2) Remember to take notes on my netbook at restaurants. I can never bloody remember what dishes I was disappointed in and almost always end up re-ordering the same damn thing because it sounded just as good as it did the last time. I've got the memory of a goldfish with Alzheimer's and I need to accept that. And anyway, they might think I'm a food critic and give me free shit.

3) Lengthen that darn fuse I seem to have snipped short on my temper. Work has really worn it down and I hate myself when I've used all my patience up there and then come home and take it out on those who deserve it the least.

4) Okay. So I may have returned to my pre-pregnancy weight, but NOT my pre-pregnancy shape. It's time to lose the little belly I've developed. It's been 8 months. The only excuse I have is that I'm not working out like I used to. Surely I have time to do a little bit each day? Okay, not really, but I can pretend like I do.

Right. That's it for now. Too many goals will just overwhelm me. If anyone has good suggestions for any of these, let me know. And no, killing a school psychologist should NOT be the suggestion for number 3, no matter how true it may be.

Monday, February 01, 2010

A Lesson Before Dying

English teacher: Do you see the irony of how the white Catholics would find it distasteful to execute the man during Lent?

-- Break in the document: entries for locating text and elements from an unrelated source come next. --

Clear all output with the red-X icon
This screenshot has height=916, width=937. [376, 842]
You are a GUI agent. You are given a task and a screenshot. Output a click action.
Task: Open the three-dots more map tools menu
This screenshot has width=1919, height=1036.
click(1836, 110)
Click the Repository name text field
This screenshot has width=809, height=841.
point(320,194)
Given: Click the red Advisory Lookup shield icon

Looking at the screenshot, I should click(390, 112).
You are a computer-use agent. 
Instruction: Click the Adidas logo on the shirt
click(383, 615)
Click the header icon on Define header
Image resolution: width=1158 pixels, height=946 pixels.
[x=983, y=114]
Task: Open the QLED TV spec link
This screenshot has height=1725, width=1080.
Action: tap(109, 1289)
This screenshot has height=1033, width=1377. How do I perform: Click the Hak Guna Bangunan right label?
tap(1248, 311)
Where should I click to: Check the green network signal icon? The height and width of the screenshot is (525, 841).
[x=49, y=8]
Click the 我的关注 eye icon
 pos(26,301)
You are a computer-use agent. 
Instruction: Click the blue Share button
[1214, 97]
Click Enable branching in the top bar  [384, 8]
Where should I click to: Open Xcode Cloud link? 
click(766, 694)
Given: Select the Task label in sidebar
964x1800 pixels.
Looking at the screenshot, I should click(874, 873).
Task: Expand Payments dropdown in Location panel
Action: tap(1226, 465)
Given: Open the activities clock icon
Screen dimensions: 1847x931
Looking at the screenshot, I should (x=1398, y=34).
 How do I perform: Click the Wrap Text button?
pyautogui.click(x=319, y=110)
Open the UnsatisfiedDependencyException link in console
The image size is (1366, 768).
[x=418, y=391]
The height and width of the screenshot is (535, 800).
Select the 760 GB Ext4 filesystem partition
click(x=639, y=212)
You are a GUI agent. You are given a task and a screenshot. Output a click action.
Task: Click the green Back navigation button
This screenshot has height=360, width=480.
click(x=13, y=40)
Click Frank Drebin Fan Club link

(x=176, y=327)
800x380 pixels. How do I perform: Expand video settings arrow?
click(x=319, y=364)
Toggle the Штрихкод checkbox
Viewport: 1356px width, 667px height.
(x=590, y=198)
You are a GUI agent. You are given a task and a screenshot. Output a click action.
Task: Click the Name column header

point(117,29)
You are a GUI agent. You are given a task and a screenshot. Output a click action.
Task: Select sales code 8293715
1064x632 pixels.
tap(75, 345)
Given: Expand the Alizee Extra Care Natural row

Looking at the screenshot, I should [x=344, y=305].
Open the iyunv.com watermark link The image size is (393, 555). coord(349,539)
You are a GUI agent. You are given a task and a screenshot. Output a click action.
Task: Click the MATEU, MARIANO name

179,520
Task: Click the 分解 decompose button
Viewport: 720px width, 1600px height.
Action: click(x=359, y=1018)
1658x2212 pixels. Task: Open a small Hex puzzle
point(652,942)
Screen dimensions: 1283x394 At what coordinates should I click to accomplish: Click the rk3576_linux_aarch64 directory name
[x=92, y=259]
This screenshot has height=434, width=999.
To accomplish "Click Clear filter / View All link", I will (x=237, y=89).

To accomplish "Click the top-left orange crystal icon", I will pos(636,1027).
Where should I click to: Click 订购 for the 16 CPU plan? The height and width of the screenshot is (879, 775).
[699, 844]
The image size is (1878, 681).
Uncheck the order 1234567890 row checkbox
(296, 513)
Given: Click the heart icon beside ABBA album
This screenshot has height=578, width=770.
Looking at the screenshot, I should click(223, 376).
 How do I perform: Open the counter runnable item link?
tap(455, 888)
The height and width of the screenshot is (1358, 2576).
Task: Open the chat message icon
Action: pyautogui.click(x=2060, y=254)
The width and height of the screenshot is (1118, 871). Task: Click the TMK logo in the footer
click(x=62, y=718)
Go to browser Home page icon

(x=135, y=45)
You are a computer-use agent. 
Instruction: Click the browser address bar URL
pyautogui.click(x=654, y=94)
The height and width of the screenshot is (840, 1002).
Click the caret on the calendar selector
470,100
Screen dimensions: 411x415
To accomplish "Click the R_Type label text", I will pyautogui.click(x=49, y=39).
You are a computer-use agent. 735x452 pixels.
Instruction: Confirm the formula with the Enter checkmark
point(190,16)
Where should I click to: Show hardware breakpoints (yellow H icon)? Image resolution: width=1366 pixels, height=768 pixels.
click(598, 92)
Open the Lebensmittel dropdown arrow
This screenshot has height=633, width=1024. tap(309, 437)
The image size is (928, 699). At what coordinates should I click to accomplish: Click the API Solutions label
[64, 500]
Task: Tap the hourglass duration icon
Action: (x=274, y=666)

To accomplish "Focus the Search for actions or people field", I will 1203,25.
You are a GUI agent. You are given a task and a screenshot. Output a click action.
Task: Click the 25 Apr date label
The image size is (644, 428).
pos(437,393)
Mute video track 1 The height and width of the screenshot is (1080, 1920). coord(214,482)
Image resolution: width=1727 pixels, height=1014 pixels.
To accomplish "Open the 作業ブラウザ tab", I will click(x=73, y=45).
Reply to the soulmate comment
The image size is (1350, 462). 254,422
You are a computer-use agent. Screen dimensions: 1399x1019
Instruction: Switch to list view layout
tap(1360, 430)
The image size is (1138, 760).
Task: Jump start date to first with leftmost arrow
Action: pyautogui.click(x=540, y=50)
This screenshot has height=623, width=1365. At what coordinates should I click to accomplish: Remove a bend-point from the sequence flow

Student: Eeeewww... They gonna eat him during Lent?

It made me smile despite having a colossally sucky start to my Monday. First thing on a Monday morning, I walked into a class to see a substitute behind the desk. I stood next to her to see what the kids were scheduled to do today, told a few kids to put away their MP3 players, then excused myself for a minute to go tell the other special ed. teacher who has kids in that room that a sub was present, because he likes to pull his kids out when there's a sub for a number of reasons. When I came back, imagine my surprise when I see a bunch of kids with MP3 players on.

TeacherLady: Wh... Wh... What're you doing? (I managed to sputter out to one of my kids)

Student: She said I could do it.

TeacherLady: Well, I already had this discussion with you more than once, and I've said you can't.

Student: Well SHE said I can. SHE's the classroom teacher now.

TeacherLady: It's a school rule. I'm sorry if she's not following the school rules, but I am. (I've bitten my tongue too many times in this very same situation, and I finally snapped and decided to call it like I saw it. My student got mad and frustrated, so I decided to abandon things.)

I walked out. I helped out in another class instead. I couldn't do my job in there, so I did it elsewhere.

I'm ready for a change. So very ready.